2. RESOLVING COMPLEX PROBLEMS
Develop the knowledge and skills to design interventions to resolve local, national and global complex challenges at the intersection of climate, environment and health.
- Employ systems thinking and interdisciplinary approaches to identify and analyze complex problems, with a particular focus on climate-driven adaptation and response.
- Demonstrate how to incorporate diverse perspectives and experiences of community leaders and members in problem-solving.
- Iteratively design cross-sector collaboration, co-creation and co-production processes to guide stakeholders to resolve problems, with a particular focus on climate-driven adaptation and response.
- Identify or collect data to inform problem-solving processes, particularly focused on vulnerable populations.
- Build resilient and adaptive systems to address complex environmental challenges by integrating scientific knowledge, community perspectives, and systems thinking.
3. ENGAGING WITH COMMUNITY
Develop mindsets and practices for responding to environmental problems through direct and sustained engagement with impacted communities, with humility and respect.
- Engage and listen to communities with regard to adaptation and capacity-building for survival, focusing on cultivating empathy and informing any engagement through a respectful, equitable lens.
- Lead significant evidence-based community initiatives to positively influence health outcomes among populations in situations of vulnerability.
- Recognize how many present environmental perspectives and conditions have been shaped by access, wealth, industry, economic systems, oppression, systemic exclusions, and intergenerational trauma.
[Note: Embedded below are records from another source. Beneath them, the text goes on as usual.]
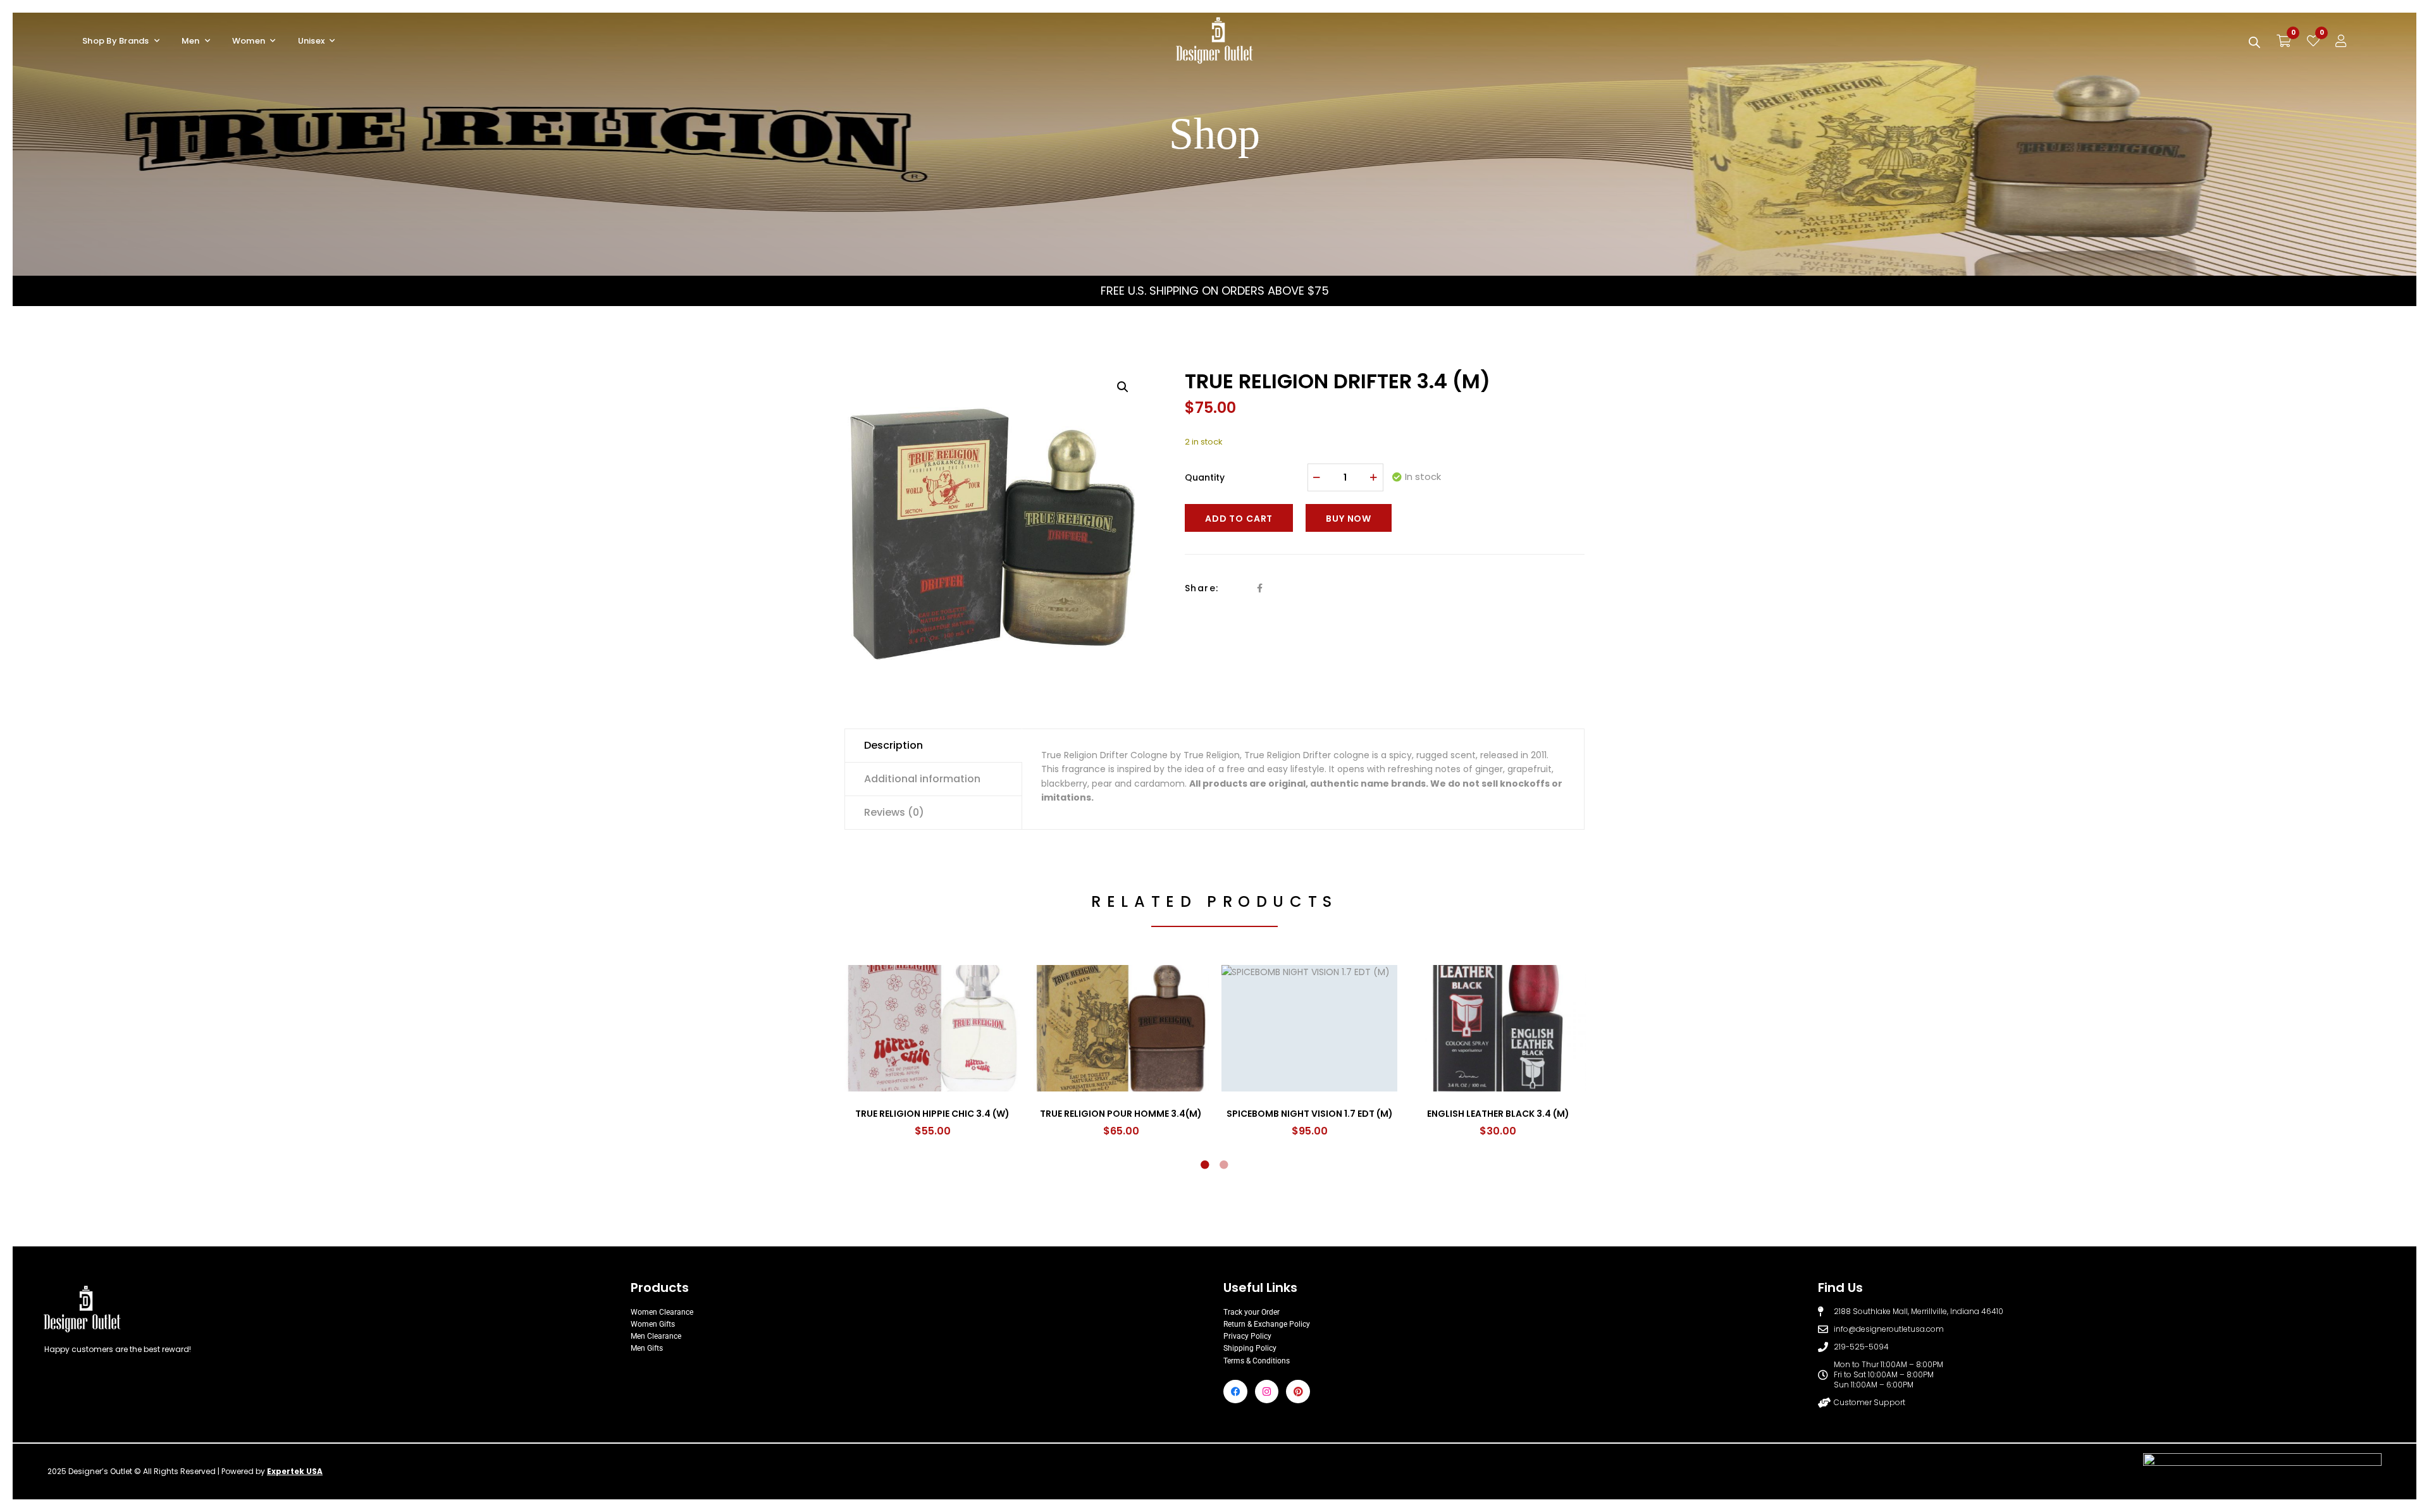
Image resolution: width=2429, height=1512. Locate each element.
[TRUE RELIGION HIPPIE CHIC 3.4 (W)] (932, 1028)
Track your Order (1251, 1312)
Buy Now (1348, 518)
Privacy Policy (1247, 1336)
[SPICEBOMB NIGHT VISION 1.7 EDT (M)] (1309, 1028)
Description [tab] (893, 745)
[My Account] (2341, 41)
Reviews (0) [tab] (894, 812)
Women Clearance (662, 1312)
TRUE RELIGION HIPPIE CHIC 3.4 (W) (932, 1113)
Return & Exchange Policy (1266, 1324)
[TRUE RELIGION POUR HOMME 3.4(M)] (1121, 1028)
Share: (1201, 588)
- Integrate core values of empathy, compassion and humility into analytical and technical perspectives of environmental issues.
4. INNOVATION AND CHANGEMAKING
Develop and practice the capacities to collaborate and lead replicable initiatives that address climate, environment, and health challenges, leveraging appropriate research and technology.
- Identify leverage points in institutions, policies, or practices as potential opportunities for change.
- Demonstrate how to finance environmental and health interventions aimed at reducing health risks.
- Demonstrate a capacity to participate and lead in environmental change movements, where diverse stakeholders are striving to make sustainable change.
- Develop and analyze health and climate policy, focused on integrating community engagement and socioecological systems thinking into policy-making processes.
- Communicate complex environmental, health, and climate information clearly and effectively to diverse audiences.
- Demonstrate the ability to use the project management cycle on environmental, health and climate programs and projects, demonstrating competence through practical applications and case studies.
5. SENSE OF PURPOSE AND AGENCY
Develop a sense of personal agency and purpose grounded in knowledge and skills to resolve complex challenges that impact human and environmental health.
- Develop emotional resilience and foster personal growth while working on challenging and often distressing aspects of climate change and public health.
- Articulate the role of ecological belonging in activities related to environmental change, driven by inner work, individual skill sets, values, and passions.
- Create hopeful collective responses to complex challenges, while understanding the potential and limits of individual actions within larger systems.